Specifically meaning, drawn on a hurdle from Newgate to Charing Cross (with a fine vantage for the doomed on Whitehall, where Charles I had met his end), hanged but revived, his genitalia cut off and bowels carved out and burned while still conscious, and finally beheaded and his body divided into quarters for gruesome public display around town.

You have selected regicide.

Harrison died on a Saturday, and his was the opening act of a busy week in the bowel-burning business; nine other fellow regicides condemned with him would share that fate during the week ahead:

  • John Carew, on Monday the 15th;
  • John Cook and Hugh Peters, on Tuesday the 16th;
  • Thomas Scot, Gregory Clemen, Adrian Scroop and John Jones, on Wednesday the 17th;
  • Francis Hacker and Daniel Axtel, on Friday the 19th.

Harrison was chosen as the first partly, perhaps, because the Fifth Monarchists were (justifiably) considered a still-extant menace, and partly because, as one account had it,

[h]e was a fierce and bloody enthusiast.

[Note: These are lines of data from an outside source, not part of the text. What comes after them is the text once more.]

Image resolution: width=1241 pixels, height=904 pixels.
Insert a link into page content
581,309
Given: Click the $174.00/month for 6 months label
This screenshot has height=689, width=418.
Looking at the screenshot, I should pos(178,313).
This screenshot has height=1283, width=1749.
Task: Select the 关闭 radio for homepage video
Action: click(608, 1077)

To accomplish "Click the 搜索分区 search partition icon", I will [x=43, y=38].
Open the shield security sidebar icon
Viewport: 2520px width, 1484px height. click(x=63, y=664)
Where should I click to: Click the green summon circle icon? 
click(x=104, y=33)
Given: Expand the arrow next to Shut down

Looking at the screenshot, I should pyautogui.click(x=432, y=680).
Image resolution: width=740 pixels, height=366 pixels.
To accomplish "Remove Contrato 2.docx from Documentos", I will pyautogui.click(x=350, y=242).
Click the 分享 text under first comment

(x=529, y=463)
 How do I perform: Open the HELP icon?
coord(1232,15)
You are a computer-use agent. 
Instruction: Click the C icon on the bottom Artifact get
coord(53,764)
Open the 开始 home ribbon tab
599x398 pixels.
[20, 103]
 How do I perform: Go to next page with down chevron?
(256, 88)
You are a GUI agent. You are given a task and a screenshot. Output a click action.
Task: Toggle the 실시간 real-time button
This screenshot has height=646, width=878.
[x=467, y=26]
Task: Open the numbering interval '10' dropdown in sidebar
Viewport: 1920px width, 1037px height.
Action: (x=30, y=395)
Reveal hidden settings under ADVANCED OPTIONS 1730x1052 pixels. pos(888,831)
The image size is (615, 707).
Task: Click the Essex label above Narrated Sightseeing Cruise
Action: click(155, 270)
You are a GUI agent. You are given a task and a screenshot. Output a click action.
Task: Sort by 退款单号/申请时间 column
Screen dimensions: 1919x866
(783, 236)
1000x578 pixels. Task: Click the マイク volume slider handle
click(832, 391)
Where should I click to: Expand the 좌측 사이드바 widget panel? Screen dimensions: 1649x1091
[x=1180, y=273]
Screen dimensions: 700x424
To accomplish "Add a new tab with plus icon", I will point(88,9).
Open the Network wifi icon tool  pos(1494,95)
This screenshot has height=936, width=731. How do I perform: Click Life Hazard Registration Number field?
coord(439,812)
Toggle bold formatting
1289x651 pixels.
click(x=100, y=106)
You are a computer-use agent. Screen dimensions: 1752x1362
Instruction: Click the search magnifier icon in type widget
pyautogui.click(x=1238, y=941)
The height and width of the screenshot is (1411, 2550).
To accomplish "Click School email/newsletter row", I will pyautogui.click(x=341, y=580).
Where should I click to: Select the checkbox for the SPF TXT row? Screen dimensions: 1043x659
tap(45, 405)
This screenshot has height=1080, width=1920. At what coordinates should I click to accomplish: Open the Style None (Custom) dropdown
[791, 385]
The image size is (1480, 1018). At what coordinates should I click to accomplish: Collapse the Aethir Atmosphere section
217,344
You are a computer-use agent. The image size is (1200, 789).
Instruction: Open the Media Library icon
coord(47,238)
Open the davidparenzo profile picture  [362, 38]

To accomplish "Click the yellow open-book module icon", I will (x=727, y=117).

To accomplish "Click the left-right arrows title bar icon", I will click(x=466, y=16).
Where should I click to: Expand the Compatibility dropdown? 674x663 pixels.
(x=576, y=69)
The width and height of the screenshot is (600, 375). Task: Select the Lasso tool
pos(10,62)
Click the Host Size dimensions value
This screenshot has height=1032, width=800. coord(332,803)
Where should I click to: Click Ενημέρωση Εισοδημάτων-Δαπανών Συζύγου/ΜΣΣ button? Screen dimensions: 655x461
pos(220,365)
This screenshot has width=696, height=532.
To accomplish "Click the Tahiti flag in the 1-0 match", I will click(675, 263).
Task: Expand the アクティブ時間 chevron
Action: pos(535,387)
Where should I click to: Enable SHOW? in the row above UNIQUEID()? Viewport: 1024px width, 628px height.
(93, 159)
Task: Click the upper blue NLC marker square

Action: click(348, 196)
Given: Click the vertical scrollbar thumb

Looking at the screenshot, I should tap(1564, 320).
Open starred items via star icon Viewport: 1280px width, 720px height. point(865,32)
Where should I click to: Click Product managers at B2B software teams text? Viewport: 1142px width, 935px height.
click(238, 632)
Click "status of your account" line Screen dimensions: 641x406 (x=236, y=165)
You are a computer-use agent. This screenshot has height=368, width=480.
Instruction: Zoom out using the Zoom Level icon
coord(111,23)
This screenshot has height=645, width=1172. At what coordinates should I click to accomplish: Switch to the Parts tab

And it was believed, that, while the army was in doubt, whether it was fitter to kill the king privately, or to bring him to an open trial, that he offered, if a private way was settled on, to be the man that should do it. So he was begun with. But, however reasonable this might be in itself, it had a very ill effect: for he was a man of great heat and resolution, fixed in his principles, and so persuaded of them, that he never looked after any interests of his own, but had opposed Cromwell when he set up for himself. He went through all the indignities and severities of his execution, in which the letter of the law in cases of treason was punctually observed, with a calmness or rather a cheerfulness that astonished the spectators.

“As cheerful as any man could do in that condition”

And this coda is attested by the age’s famous diarist, Samuel Pepys, whose neat and oft-quoted summation of Harrison’s fate runs thus:

I went out to Charing Cross, to see Major-General Harrison hanged, drawn, and quartered; which was done there, he looking as cheerful as any man could do in that condition … Thus it was my chance to see the King beheaded at White Hall, and to see the first blood shed in revenge for the blood of the King at Charing Cross.

Who overcomes by force hath overcome but half his foe

As might be expected, vindicated royalists sought more blood than the handful of exemplars could furnish. What compromise could expiate the sin of regicide?

Poet and polemicist John Milton, having been propagandist-in-chief for the now-abortive revolution, endured the jeers of his enemies for the conspicuously apolitical stuff (a grammar book!) by which he would set his table in the years ahead.

Upon John Milton’s not suffering for his traiterous Book when the Tryers were executed, 1660.

That thou escaped’st that vengeance, which o’ertook,
Milton, thy regicides, and thy own book,
Was clemency in Charles beyond compare:
And yet thy doom doth prove more grievous far.
Old, sickly, poor, stark blind, thou writest for bread:
So for to live thoud’st call Salmasius from the dead.

(Claudius Salmasius was a French intellectual whose defense of the Stuart royal rights had been savaged by Milton during the Protectorate.)

It’s thanks to the Indemnity and Oblivion Act’s not sending Milton the way of General Harrison that we have Paradise Lost.